Remixing History: Titus Kaphar [visual art]

{"Conversation Between Paintings #1: Descending From a Cross to Be Nourished at the Breast of Our Mother" (2006-2007), Titus Kaphar}

Titus Kaphar. With a name like that you’re practically destined for greatness, are you not?

I stumbled across his work thanks to a few blog posts from Toyin Odutola, another great up-and-coming artist who we featured here a few weeks ago. Kaphar earned an MFA from the Yale School of Art, was an artist-in-residence at the Studio Museum in Harlem from 2006-2007 and mounted his first solo exhibition at Seattle Art Museum last year. Kaphar takes an interesting approach to painting. He creates exact replicas of famous 18th and 19th century European and American portraits and tableaux, down to the tiniest detail.

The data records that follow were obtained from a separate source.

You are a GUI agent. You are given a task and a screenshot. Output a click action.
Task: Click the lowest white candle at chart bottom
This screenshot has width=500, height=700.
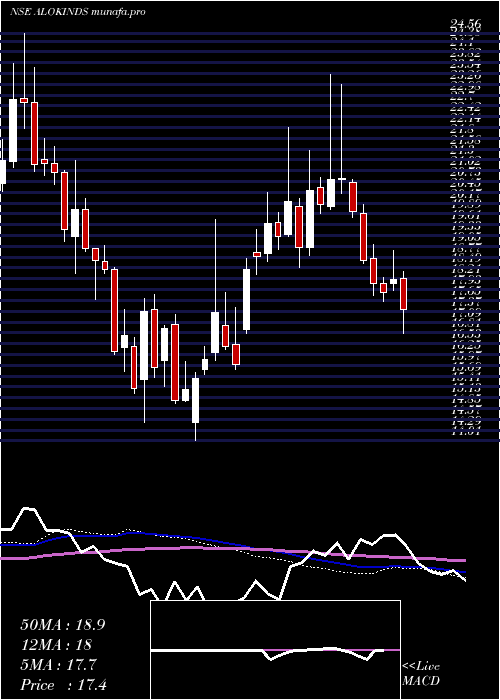click(196, 400)
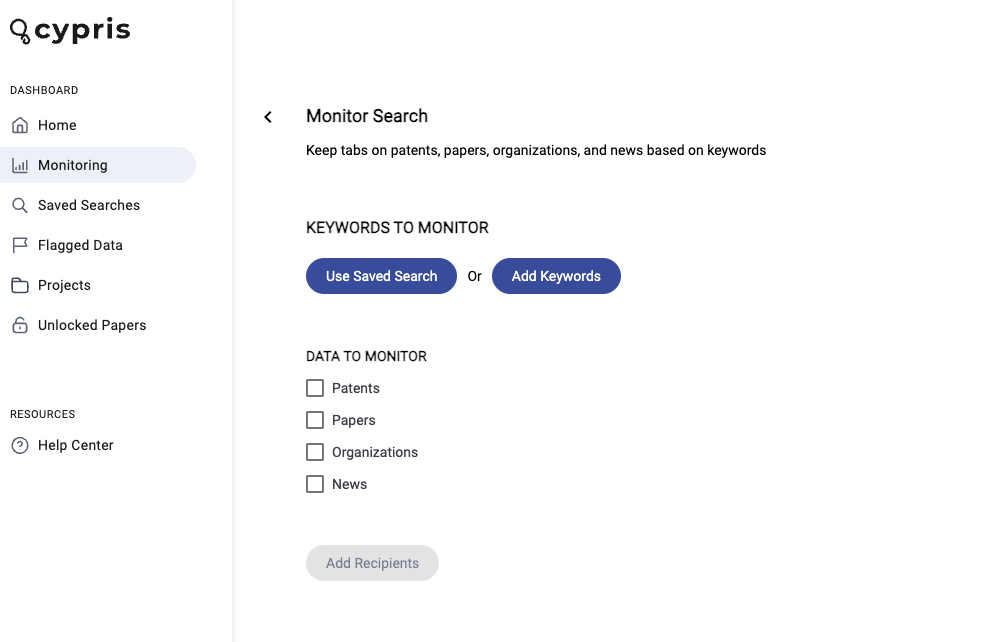Click the Help Center question mark icon
The height and width of the screenshot is (642, 983).
pyautogui.click(x=20, y=445)
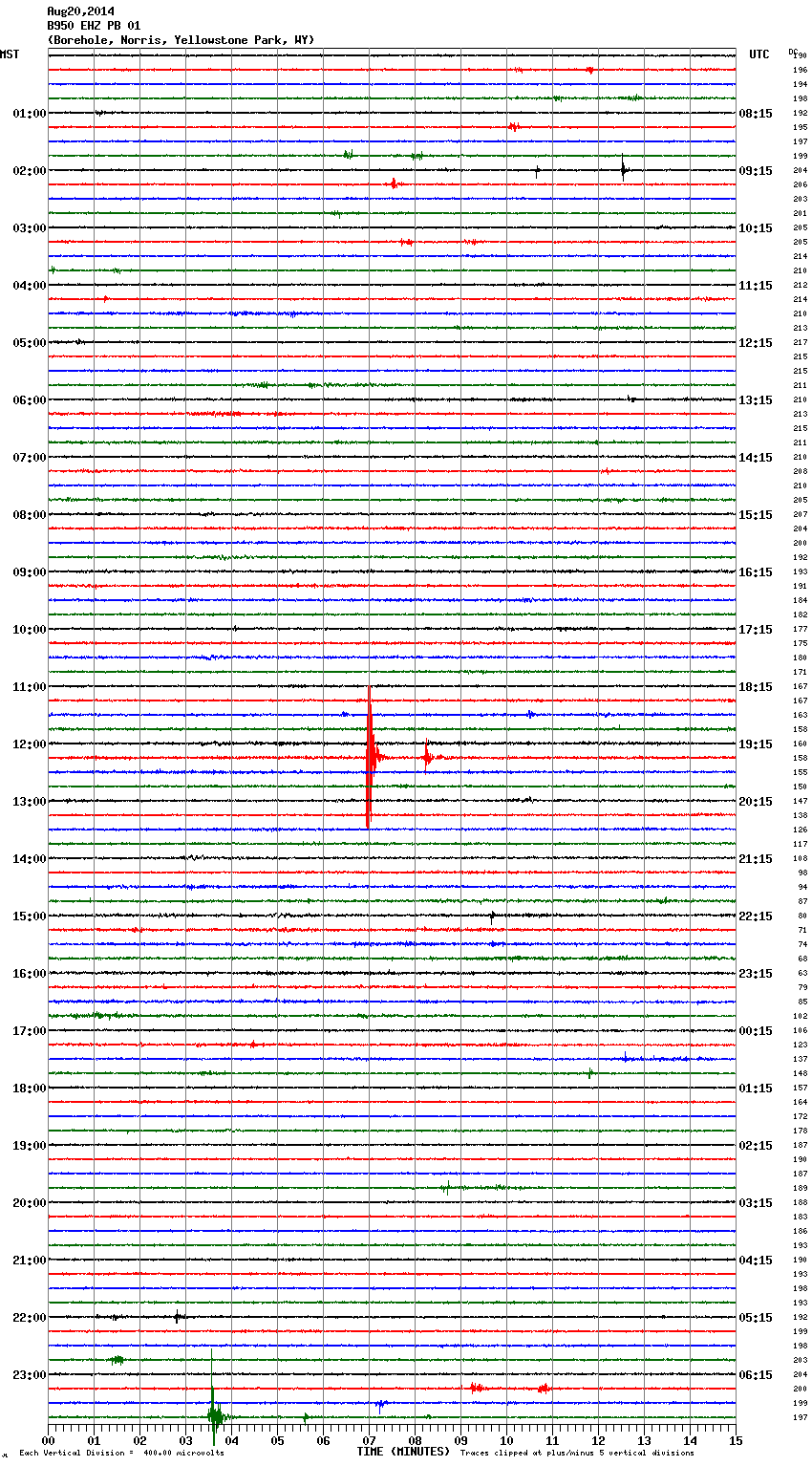Click the TIME (MINUTES) axis title

pos(403,1452)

He then proceeds to rip them to shreds. Or cut out one figure, revealing another figure emerging beneath. Sometimes he crumples and manipulates the canvas until only one or two features are discernible. He sometimes dips them in tar. Or cuts out a figure from one painting and places it in another, sometimes jarring, context.

Kaphar literally remixes history and asks us to question commonly accepted beliefs about the intersections between race, sexuality, gender, and class. He asks us to consider who is telling these stories, who benefits from how these stories are told, and which voices have gone missing from the collective narrative.

In a way, Kaphar is fulfilling the potential of another Yale-educated, Studio Museum in Harlem resident, Kehinde Wiley. Wiley paints modern black men dressed in every day street clothes in the same vein as 15th and 16th century kings, saints and warriors. Wiley also asks us to re-consider historical portrayals of people of color, but I feel Kaphar’s paintings are a bit more nuanced and understated; not quite as bombastic and literal as Wiley’s work.